Les États-Unis, quant à eux, tentent d’élaborer à l’égard de la Chine une politique qui combine la dissuasion et une coopération restreinte, à l’instar de ce qu’a fait la Grande-Bretagne lors de l’élaboration de sa politique à l’égard de l’Allemagne au début du XXe siècle. La stratégie de sécurité nationale d’octobre 2022 de l’administration Biden indique : « La République populaire de Chine nourrit l’intention et dispose de plus en plus de la capacité de remodeler l’ordre international en faveur d’un ordre qui fait pencher la balance mondiale à son avantage. » Tout en étant opposée à une telle réorganisation, l’administration a souligné qu’elle serait « toujours disposée à travailler avec la RPC lorsque nos intérêts convergent ». Pour insister sur ce point, l’administration a déclaré : « Les désaccords qui nous opposent ne doivent pas nous empêcher pour autant de progresser dans les domaines prioritaires qui exigent que nous travaillions ensemble. » Le problème qui se pose aujourd’hui – comme ce fut le cas dans les années précédant 1914 – est que toute ouverture à la coopération, même sur des questions essentielles, se perd dans les récriminations mutuelles, les irritations mesquines et un manque de confiance stratégique de plus en plus profond.
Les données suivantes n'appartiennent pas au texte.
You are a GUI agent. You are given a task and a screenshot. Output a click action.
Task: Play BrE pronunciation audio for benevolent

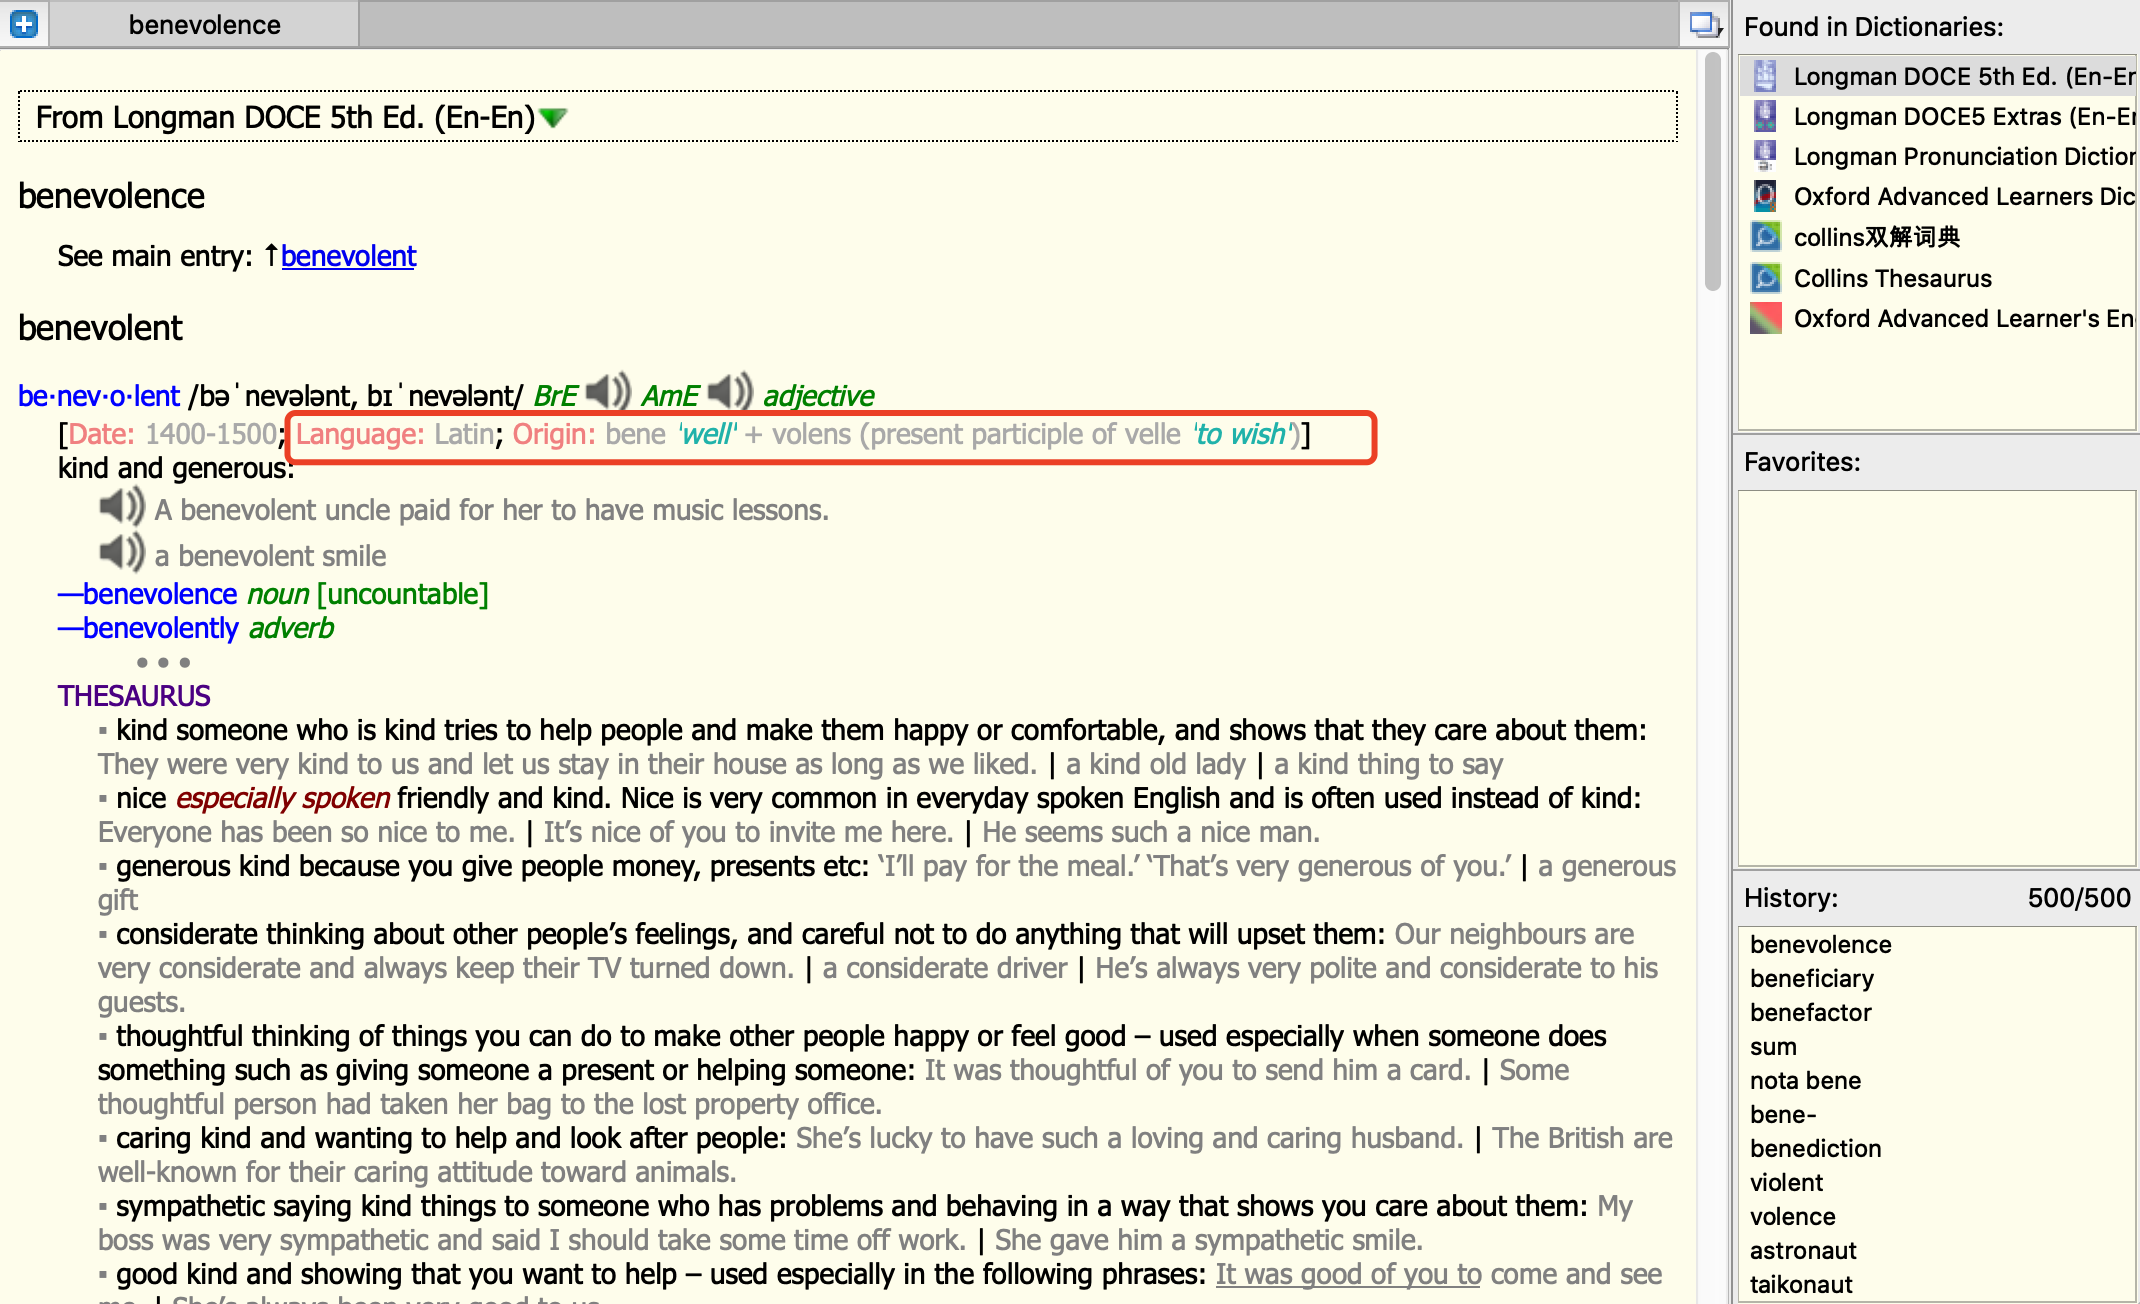[x=608, y=392]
Dans le cas des relations germano-britanniques, trois facteurs essentiels ont entraîné une aggravation de l’antagonisme et le déclenchement de la guerre. Tout d’abord, les Allemands ont progressivement acquis la conviction que la Grande-Bretagne ne permettrait en aucun cas à l’Allemagne de prendre de l’essor. Parallèlement, les dirigeants allemands paraissaient incapables de démontrer aux Britanniques ou à quiconque comment, concrètement, l’essor de leur pays allait ou non remodeler le monde. Le second de ces facteurs était que les deux parties craignaient un affaiblissement de leurs positions futures. Ce point de vue, paradoxalement, a encouragé certains dirigeants à penser qu’ils devaient entrer en guerre le plus tôt possible. Le troisième facteur a été l’absence quasi totale de communication stratégique. En 1905, Alfred von Schlieffen, chef de l’état-major général allemand, a proposé un plan de bataille qui garantirait une victoire rapide sur le continent, alors que l’Allemagne devait affronter à la fois la France et la Russie. Surtout, ce plan prévoyait l’invasion de la Belgique, donnant ainsi à la Grande-Bretagne une raison immédiate de s’engager dans la guerre contre l’Allemagne. Comme l’a dit Kennedy : « L’antagonisme entre les deux pays existait déjà bien avant que le plan Schlieffen ne soit devenu leur unique stratégie militaire ; mais il a fallu le génie sublime de l’état-major prussien pour que cet antagonisme se traduise par une guerre. »
Toutes ces conditions semblent désormais réunies dans les relations entre les États-Unis et la Chine. Le président chinois Xi Jinping et les dirigeants du PCC sont convaincus que l’objectif principal des États-Unis est d’empêcher l’essor de la Chine quoi qu’il arrive. Les déclarations de la Chine concernant ses ambitions internationales sont si insipides qu’elles sont presque dénuées de sens. Sur le plan intérieur, les dirigeants chinois sont très inquiets du ralentissement de l’économie du pays et se demandent si leur propre population est loyale. De leur côté, les États-Unis sont tellement divisés politiquement qu’une gouvernance réellement efficace à long terme devient presque impossible. En raison de l’interaction limitée entre les deux parties, le risque de malentendus stratégiques entre la Chine et les États-Unis est élevé. Tout porte à croire que la Chine élabore des plans militaires pour envahir un jour Taïwan, provoquant ainsi une guerre entre la Chine et les États-Unis, tout comme le plan Schlieffen a contribué à déclencher une guerre entre l’Allemagne et la Grande-Bretagne.
UN NOUVEAU SCÉNARIO
Les similarités saisissantes entre cette période et le début du vingtième siècle, qui a connu le désastre ultime, laissent présager un avenir sombre marqué par la montée en puissance des affrontements. Mais le conflit peut être évité. Si les États-Unis veulent empêcher une guerre, ils doivent convaincre les dirigeants chinois que leur volonté n’est pas d’entraver les progrès économique de la Chine. Le pays est gigantesque. Il est doté d’industries qui n’ont rien à envier à celles des États-Unis. Mais comme l’Allemagne de 1900, il compte aussi des régions pauvres et sous-développées. Que ce soit par leurs paroles ou par leurs actes, les États-Unis ne sauraient redire aux Chinois ce que les Allemands entendaient de la part des Britanniques il y a un siècle : si seulement vous arrêtiez votre croissance, il n’y aurait pas de problème.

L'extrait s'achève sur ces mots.